Speaking of complicated, the Godwin family situation is extremely complicated.  I had no idea prior to this play.  Mary Godwin has two sisters, but they aren’t fully related by blood.  Jane is her step-sister and Fanny is her half-sister.  It took a few minutes to figure out who was a blood relation to who.  Maybe if I saw it I might be able to figure it out faster.  Keeping track of the timeline could also be a little complicated.  There wasn’t many “six months later” in the stage directions except in a few cases, so I had to follow the script itself closely.  The play doesn’t cover her entire life.  It’s essentially from when she meets Percy Shelley to when she finally marries him.

A part of the play I really like was Mary’s dreams.  They were small pieces, but I could see some of the origins of Frankenstein in them.  They also give great indications of Mary’s mental state.  She clearly has issues with depression and regret.

Favorite Character: I don’t know if it’s because she’s similar to characters I’ve played before, but I really liked Fanny.  She’s the only sensible person in the entire family. 

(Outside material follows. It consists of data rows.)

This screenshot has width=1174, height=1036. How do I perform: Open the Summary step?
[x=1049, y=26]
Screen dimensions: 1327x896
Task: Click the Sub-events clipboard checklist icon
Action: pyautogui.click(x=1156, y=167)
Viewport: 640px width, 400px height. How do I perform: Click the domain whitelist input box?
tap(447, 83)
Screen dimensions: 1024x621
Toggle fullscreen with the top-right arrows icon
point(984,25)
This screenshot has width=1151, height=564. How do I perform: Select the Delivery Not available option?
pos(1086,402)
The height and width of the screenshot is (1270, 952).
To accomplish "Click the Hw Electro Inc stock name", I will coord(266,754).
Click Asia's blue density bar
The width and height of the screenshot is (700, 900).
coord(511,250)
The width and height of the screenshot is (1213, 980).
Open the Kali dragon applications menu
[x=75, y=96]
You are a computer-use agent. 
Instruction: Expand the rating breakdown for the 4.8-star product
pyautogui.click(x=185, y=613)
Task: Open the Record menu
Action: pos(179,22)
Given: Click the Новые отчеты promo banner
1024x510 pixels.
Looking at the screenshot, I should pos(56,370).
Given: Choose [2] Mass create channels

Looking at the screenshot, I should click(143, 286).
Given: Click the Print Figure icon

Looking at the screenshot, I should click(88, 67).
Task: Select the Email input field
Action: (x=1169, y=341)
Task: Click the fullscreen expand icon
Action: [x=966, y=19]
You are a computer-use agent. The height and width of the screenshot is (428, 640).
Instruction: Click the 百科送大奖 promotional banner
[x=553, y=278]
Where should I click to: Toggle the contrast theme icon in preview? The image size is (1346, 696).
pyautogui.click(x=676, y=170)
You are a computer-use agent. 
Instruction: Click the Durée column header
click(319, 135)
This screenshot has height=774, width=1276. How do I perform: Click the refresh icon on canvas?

Should You Read This?: If you’ve read Frankenstein and want to know more about the author’s past, it’s an interesting read.  I don’t think it’s for everybody, but people interested in English literature, women in literature, and philosophy should like it.  It would be a great pairing for theaters doing a play version of Frankenstein.

Final Thoughts: Although some parts could be complicated, I liked it overall and found Mary Shelley’s early life fascinating.